King's Cross Station and DH as Christian Allegory)
Kristen
hexicon at yahoo.com
Sat Jul 28 19:10:29 UTC 2007
No: HPFGUIDX 173494
--- In HPforGrownups at yahoogroups.com, Sherry Gomes <sherriola at ...>
wrote:
>
> Carol responds:
> Actually, it hasn't been. IIRC, you and I are the only ones who've
mentioned
> it. "King's Cross" jumped out at me as an obvious allusion to
Jesus's death
> and resurrection (cross is obvious, especially in connection with
the cross
> that Harry drew on the, erm, grave of Mad-Eye Moody's eyeball. I
wondered
> whether "King's" (which, of course, in real life relates to the
unsaintly
> George IV) was intended to suggest (to Christian readers, at
least) "Christ
> the King." At any rate, Harry's glimpse of the afterlife (and the
dead but
> healed Dumbledore once again wearing his benevolent facade) in what
Harry
> interpreted to be a version of King's Cross Station (obviously not
the real,
> earthly one) immediately confirmed what I already suspected:
> Harry was a Christ figure (not to be confused with Christ himself,
whether
> you're Christian or not) who has "died" (entered the afterlife,
passed
> through the veil) but is not really dead and will be resurrected.
>
>
> Sherry:
>
> Laughing at myself here, but I didn't get any Christian, or Christ
Figure
> feeling out of King's cross.
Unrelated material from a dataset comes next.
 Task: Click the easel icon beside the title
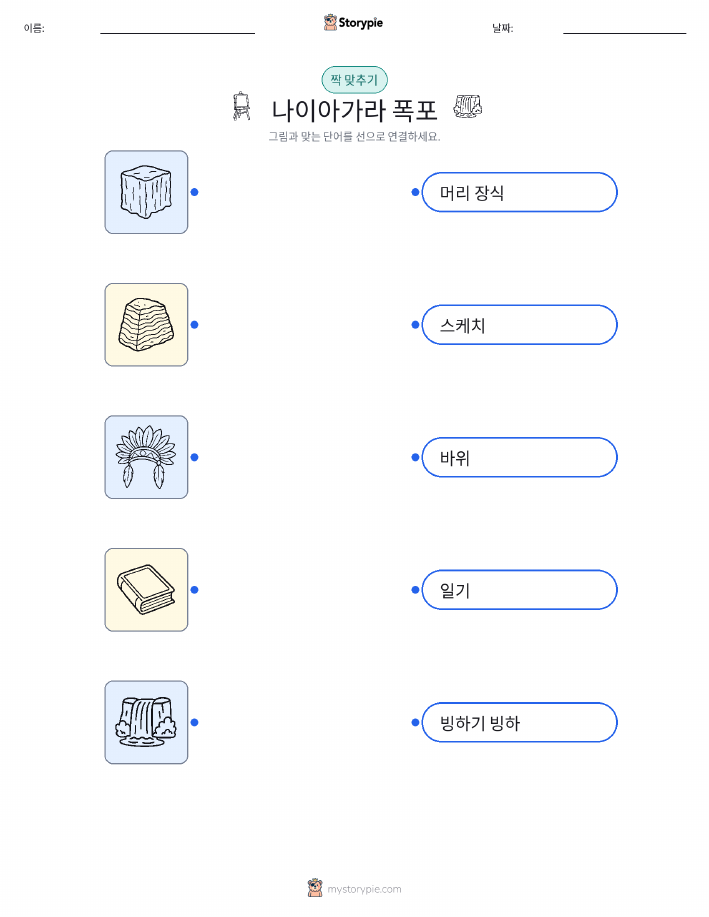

I just thought it made perfect sense
for Harry
> to find himself there in this moment. King's Cross is the place
that has
> always meant going somewhere, going to Hogwarts or going back to the
> Dursleys. It's the place of departure to the place he considered
home,
> Hogwarts. I thought, well, if he's going to have a sort of way
station to
> get the last details or to make a decision to move on or go back,
that
> station is the place I could most easily imagine Harry thinking
of. I must
> be a simplistic reader, because that's all there was to it for me.
>
> Sherry
>
Hexicon: A couple of days before DH came out, hpfan_mom posted this
unbelievably prescient quotation from Howard's End. (Is that book
perhaps a known favorite of JKR?) I thought this quote was very
interesting in light of the "King's Cross" chapter. The name of the
station is a gift, because one can read it many ways--as a religious
metaphor, as Harry's gateway to Hogwarts, or in the manner described
by Forster and called to our attention by the previous poster.
hpfan_mom said in message 172064:
Joined the library reading club this summer to kill time while
waiting for July 21. Came across this passage from Chapter 2 of
Howards End, by E.M. Forster:
_____
"Like many others who have lived long in a great capital, she had
strong feelings about the various railway termini. They are our
gates to the glorious and the unknown. . . .
To Margaret--I hope that it will not set the reader against her--the
station of King's Cross had always suggested Infinity. Its very
situation--withdrawn a little behind the facile splendours of St.
Pancras--implied a comment on the materialism of life. Those two
great arches, colourless, indifferent, shouldering between them an
unlovely clock, were fit portals for some eternal adventure, whose
issue might be prosperous, but would certainly not be expressed in
the ordinary language of prosperity."